--- Information shown Enclosed Below ---

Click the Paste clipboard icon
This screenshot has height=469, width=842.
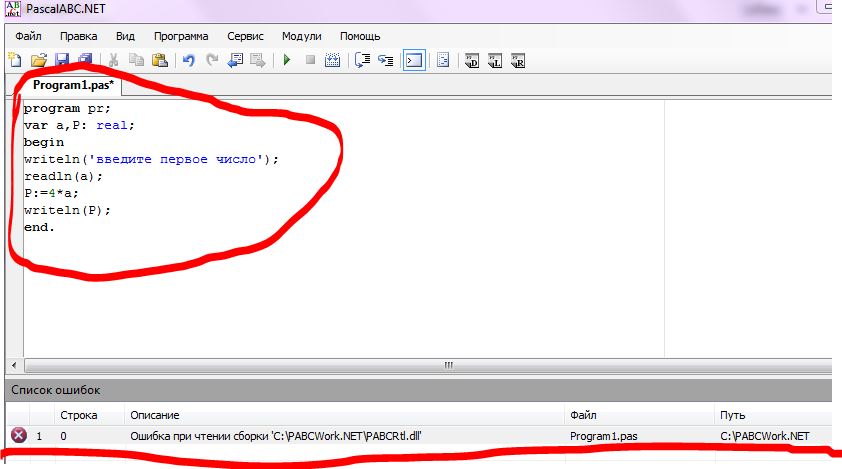click(159, 60)
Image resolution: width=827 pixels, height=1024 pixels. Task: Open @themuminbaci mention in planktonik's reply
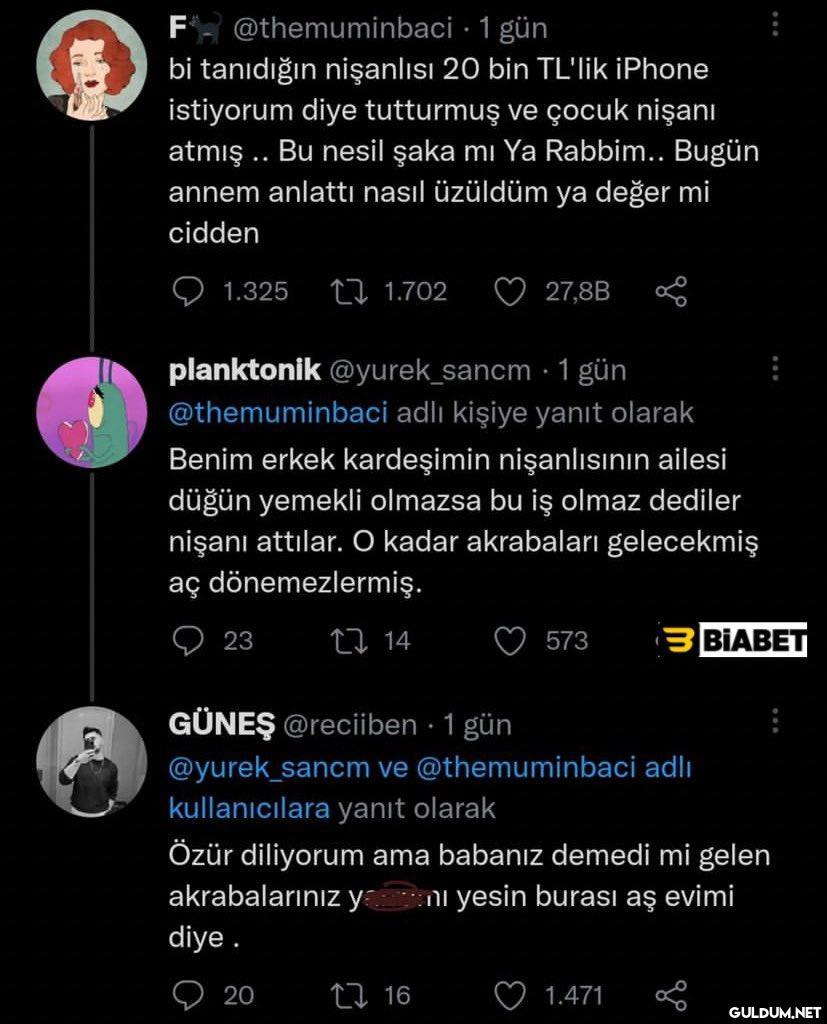278,412
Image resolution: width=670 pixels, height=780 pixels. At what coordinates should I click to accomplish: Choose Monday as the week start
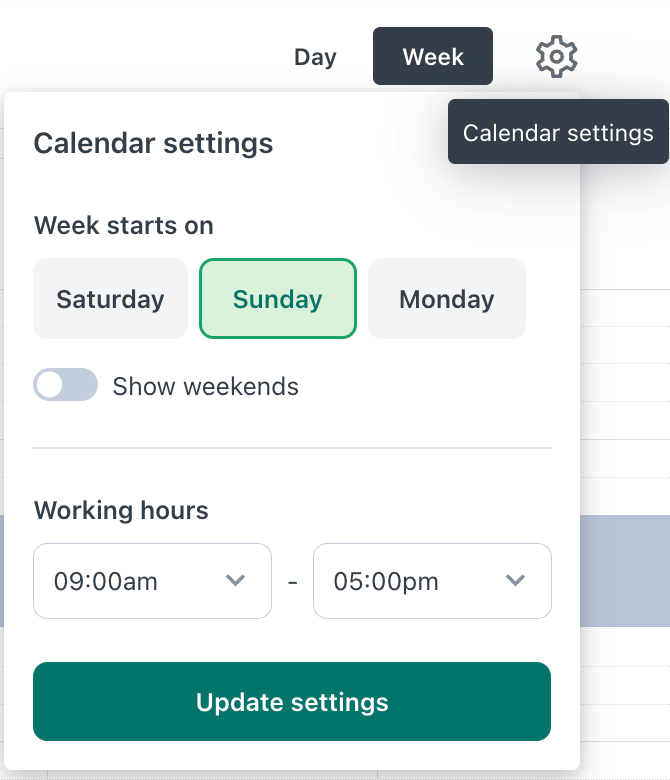tap(447, 299)
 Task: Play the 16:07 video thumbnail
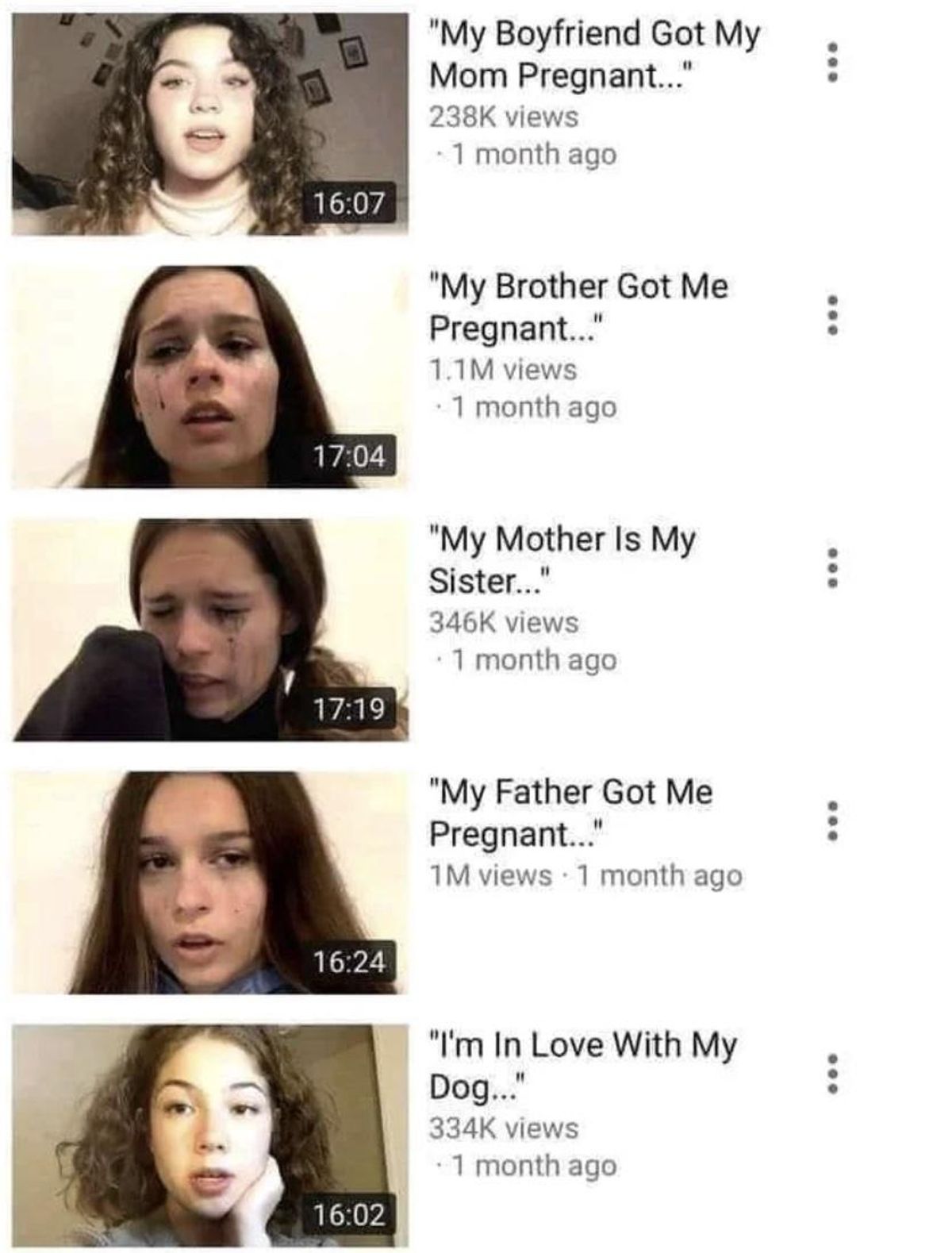tap(210, 124)
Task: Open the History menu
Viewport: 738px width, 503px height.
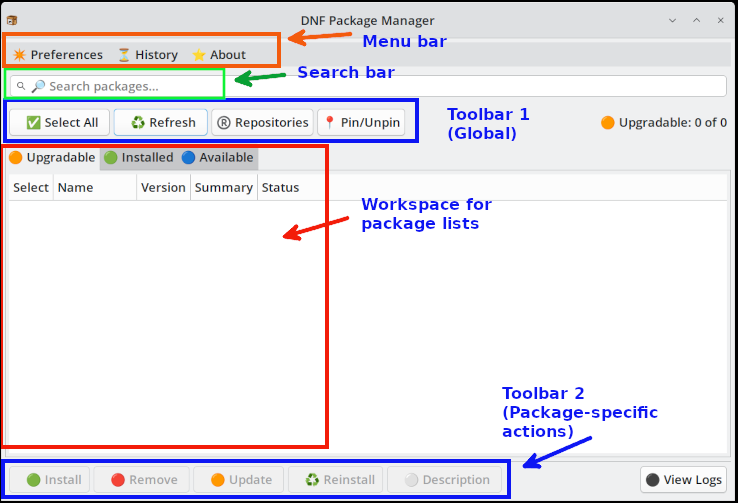Action: pyautogui.click(x=147, y=55)
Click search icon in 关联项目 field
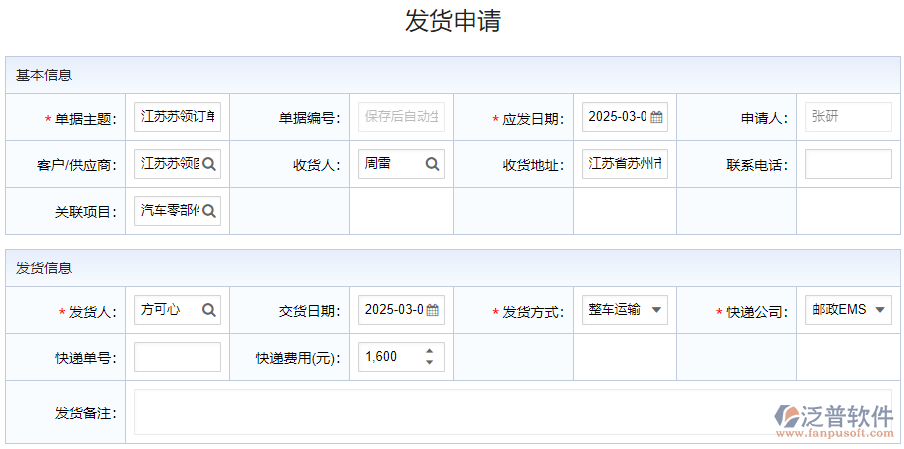 point(209,211)
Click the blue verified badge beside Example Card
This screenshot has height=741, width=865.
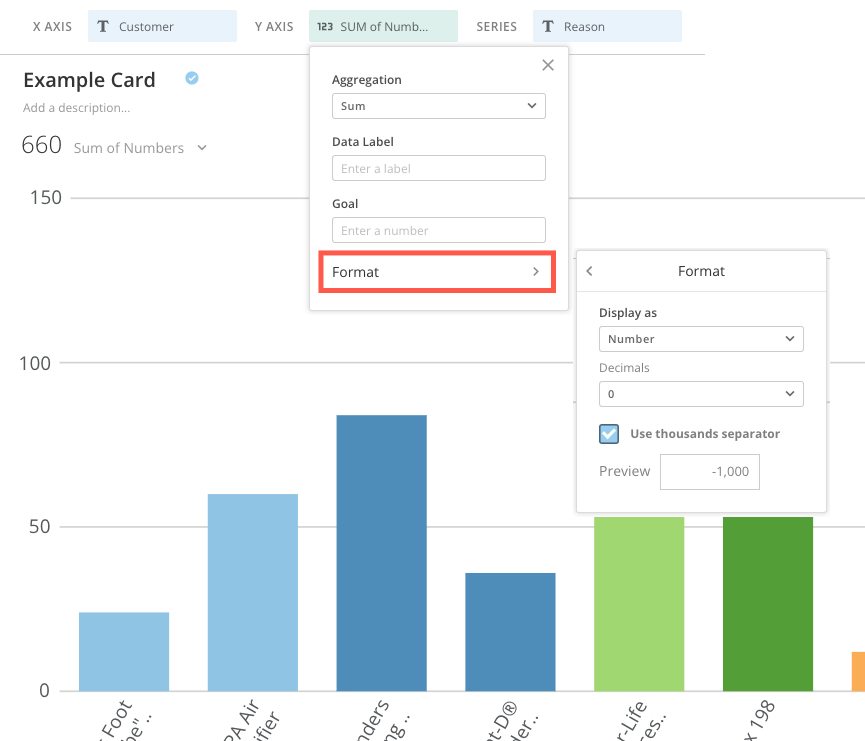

--- End of Enclosed Information shown ---

## Exercise instructions:
Set down every entry above verbatim, without pictures.

## Solution to the exercise:
Click the Paste clipboard icon
This screenshot has height=469, width=842.
click(159, 60)
Image resolution: width=827 pixels, height=1024 pixels. Task: Open @themuminbaci mention in planktonik's reply
278,412
Image resolution: width=670 pixels, height=780 pixels. At what coordinates should I click to accomplish: Choose Monday as the week start
tap(447, 299)
 Task: Play the 16:07 video thumbnail
tap(210, 124)
Task: Open the History menu
Viewport: 738px width, 503px height.
Action: pyautogui.click(x=147, y=55)
Click search icon in 关联项目 field
 point(209,211)
Click the blue verified badge beside Example Card
This screenshot has height=741, width=865.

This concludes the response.